You may ask what else I did on the other side. The truth? I cannot remember. Perhaps time moved differently, for the year passed more quickly than a leaf falls to the ground. I am certain that I met other souls, there on the other side, but I can recall neither their names nor their faces.

I was true to my word. The Highwayman
felt
for the first time since his foul life had been cut short by the hangman’s noose, years and years before. He laughed at the escapades of a luckless prince. His eyes glistened with unshed tears when the last of the great warriors was betrayed by a friend and killed. The thief, however, was not true to his word.

“The souls here are restless,” I said to him before one telling, for it was not unusual for us to converse before or after the story.

“’Tis the eve of Samhain, sir. Only natural they should be excited.”

“Samhain? Already?”

“Aye.” He sat polishing his sword, though it never grew dull, so there was not much point.

“Then—” I began.

“Nay, I have not yet tired of your tales, sir.” He kept polishing. He liked the way the sword flashed with the light of the moon. “You shall stay.”

But I was determined not to.

There were few who were willing to help a mortal soul lost on the other side. Fewer still willing to cross a shade as cunning and ruthless as the Highwayman. However, luck was with me when I met the ghost of a gravedigger the next day.

“Ye don’t belong here,” said he. His hair, what was left of it, was long and white, and he walked stooped over, leaning on an ancient shovel.

“Nay, I don’t. I’d very much like to go back. ’Tis Samhain, after all. Isn’t the wall between the living and the dead at its thinnest?” I asked, even though I knew this to be true from the tales I’d told.

He handed me the shovel and said, “Ye’ll do.”

The Old Burned Man nodded as if to say, Aye, ’tis true.

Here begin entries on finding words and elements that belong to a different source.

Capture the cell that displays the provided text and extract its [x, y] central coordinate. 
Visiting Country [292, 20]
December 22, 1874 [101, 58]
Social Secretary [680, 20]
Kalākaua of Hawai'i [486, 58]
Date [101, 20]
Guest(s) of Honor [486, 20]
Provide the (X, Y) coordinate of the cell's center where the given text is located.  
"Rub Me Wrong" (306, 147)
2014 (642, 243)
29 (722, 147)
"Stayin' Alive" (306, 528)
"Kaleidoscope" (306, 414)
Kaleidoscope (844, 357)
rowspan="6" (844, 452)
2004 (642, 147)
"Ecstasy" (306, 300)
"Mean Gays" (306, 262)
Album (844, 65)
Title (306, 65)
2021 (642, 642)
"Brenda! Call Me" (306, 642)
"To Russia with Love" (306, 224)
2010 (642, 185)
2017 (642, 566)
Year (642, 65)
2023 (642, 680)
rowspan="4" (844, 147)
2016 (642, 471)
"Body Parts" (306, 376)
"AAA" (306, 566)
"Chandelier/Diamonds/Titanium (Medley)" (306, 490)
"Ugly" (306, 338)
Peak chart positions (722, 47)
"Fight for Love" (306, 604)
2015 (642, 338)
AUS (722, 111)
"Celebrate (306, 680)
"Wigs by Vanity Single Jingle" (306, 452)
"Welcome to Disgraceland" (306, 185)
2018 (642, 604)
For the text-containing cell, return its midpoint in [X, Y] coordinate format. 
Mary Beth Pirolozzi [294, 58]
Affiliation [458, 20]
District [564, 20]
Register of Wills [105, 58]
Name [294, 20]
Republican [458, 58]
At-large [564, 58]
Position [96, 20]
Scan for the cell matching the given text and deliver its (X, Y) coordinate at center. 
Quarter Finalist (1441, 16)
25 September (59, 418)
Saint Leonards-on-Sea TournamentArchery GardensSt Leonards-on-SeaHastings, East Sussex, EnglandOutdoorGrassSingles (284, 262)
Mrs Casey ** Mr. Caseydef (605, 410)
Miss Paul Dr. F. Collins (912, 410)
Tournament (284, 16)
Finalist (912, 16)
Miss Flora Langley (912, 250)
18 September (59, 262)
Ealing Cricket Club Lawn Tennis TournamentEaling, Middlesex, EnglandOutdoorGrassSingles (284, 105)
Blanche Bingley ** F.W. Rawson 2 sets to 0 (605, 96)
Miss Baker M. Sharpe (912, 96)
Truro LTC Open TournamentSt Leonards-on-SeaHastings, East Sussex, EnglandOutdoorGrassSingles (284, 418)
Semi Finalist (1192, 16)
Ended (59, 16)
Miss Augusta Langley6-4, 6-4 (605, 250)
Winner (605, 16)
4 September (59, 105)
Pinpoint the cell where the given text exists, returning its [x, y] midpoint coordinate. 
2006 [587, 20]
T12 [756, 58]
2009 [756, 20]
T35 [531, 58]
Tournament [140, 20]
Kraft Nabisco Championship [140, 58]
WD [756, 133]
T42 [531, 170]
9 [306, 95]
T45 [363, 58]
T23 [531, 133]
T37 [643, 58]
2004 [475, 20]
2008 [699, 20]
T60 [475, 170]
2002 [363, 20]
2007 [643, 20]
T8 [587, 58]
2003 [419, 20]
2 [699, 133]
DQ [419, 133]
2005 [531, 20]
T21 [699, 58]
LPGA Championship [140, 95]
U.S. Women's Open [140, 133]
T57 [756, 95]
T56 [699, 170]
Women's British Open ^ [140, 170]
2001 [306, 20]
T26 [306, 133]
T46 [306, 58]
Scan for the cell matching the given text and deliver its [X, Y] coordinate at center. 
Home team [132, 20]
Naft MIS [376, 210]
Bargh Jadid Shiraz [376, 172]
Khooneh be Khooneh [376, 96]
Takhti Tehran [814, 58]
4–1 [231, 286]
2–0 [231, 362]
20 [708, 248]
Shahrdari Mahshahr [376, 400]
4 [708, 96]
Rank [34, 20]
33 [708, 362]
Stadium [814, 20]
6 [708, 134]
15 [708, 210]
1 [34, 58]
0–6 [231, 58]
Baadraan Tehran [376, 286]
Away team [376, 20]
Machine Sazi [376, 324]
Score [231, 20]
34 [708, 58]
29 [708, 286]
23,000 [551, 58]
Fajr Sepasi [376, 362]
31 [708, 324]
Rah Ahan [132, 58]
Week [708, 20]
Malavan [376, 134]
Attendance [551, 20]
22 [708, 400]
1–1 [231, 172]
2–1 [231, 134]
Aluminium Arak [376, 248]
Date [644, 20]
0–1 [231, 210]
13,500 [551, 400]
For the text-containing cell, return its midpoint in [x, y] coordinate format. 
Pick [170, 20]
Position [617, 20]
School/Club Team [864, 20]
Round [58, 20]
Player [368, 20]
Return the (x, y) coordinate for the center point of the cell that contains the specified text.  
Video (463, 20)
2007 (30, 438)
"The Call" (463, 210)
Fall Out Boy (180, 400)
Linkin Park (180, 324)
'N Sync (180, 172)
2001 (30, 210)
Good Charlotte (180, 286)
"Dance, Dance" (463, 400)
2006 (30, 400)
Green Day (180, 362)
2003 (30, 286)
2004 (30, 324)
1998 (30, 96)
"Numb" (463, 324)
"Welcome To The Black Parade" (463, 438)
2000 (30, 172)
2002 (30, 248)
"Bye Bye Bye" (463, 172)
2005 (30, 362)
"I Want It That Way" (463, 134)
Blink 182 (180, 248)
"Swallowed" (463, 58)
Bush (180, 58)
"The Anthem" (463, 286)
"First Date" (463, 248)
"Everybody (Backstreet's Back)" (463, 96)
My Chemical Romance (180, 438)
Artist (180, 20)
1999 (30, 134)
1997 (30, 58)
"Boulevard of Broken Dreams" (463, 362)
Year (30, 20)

And so, a year and a day after the Highwayman captured me, I dug a grave, captured a pooka, and rode him back across to the other side, to the land of the living.

THE WRATH OF THE HIGHWAYMAN

The Highwayman was angry, though, for he had been deprived of his prized entertainment. If I had crossed a stream or lake before he caught up with me, things might have been different.

But I did not.

Soon after the pooka let me off, I was walking through a village, down deserted streets where not a sign of life could be seen or heard. But there was light. On the outside of each house a torch burned fair and bright, perhaps to keep the ghosties away. On a night like Samhain, the torchlight was not enough.